In a report in the current journal Science, his team lists excuses offered by "potential" plagiarists, authors of studies in which the text was, on average, 86.2% similar to previously-published work. Last year, the same team reported in Nature that a sample of the federal government's PubMed database of studies suggests about 1 in 200 papers is plagiarized.

"Over time, the responses just got crazier and crazier," says Tara Long, Garner's colleague at Texas Southwestern. "There's every excuse in the book, from 'my hard drive crashed' to 'the other guy did it.' "

The team used a computer program they wrote called "eTBLAST" (available online) to detect about 9,000 suspicious duplicates from PubMed. The team then sent out 163 questionnaires to potential plagiarists and authors of copied works on the list, and to editors of the journals that published the studies. They received 144 replies.

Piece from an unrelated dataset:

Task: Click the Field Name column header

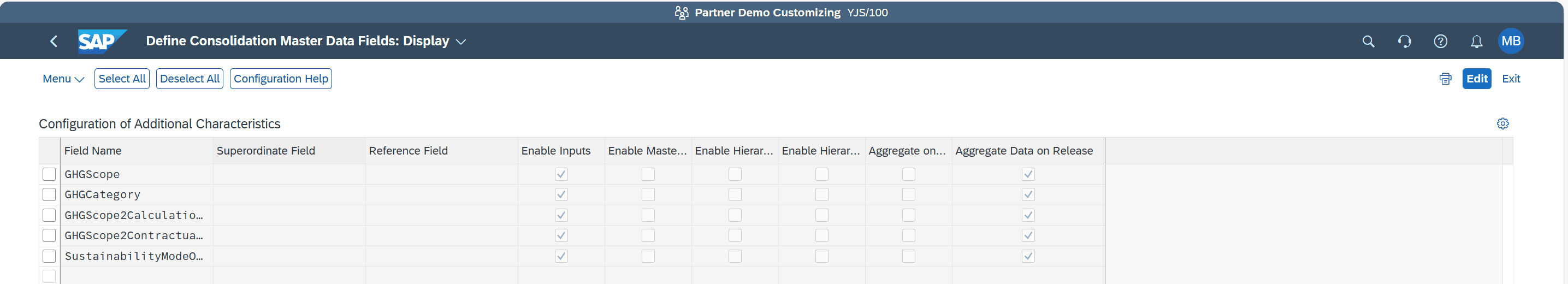Action: pyautogui.click(x=93, y=151)
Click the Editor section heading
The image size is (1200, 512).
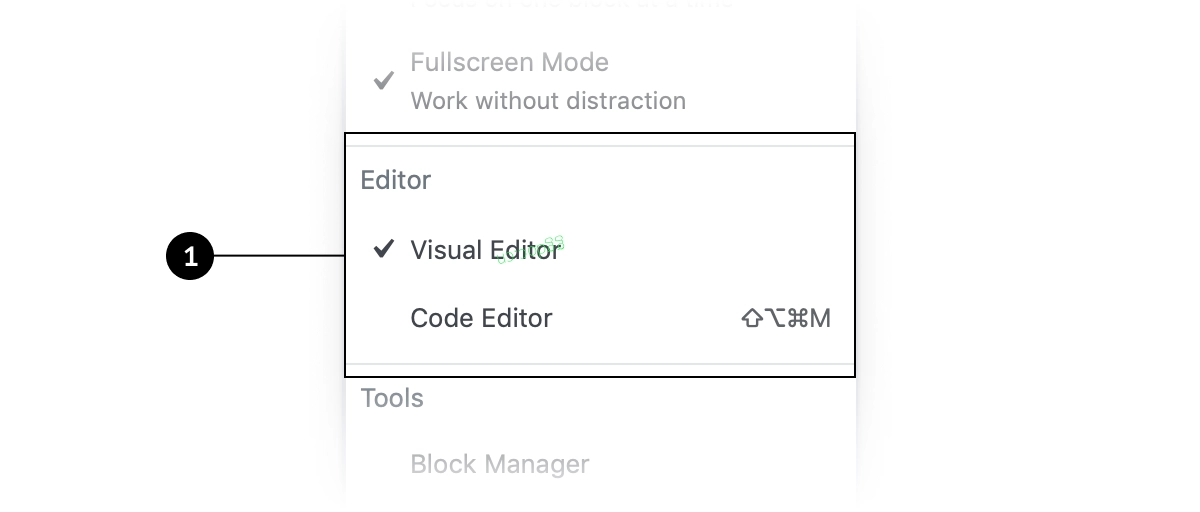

"The reactions by the respondents were intense and diverse," notes the study, with 93% of the plagiarism victims unaware and "appreciative." Potential plagiarists were "more varied" in their responses:

28% denied plagiarism

35% admitted wrongdoing and expressed remorse

22% were from co-authors "claiming no involvement in the writing of the manuscript."

Others claimed they didn't know their names were on the studies.

"It was a joke, a bad game, an unconscious bet between friends, 10 years ago that such things ... happened. I deeply regret," was one duplicate paper author's response.

"That's my favorite," Long says. The team found the regretful jokester had eight other duplicate papers and was the head of an ethics committee in his country.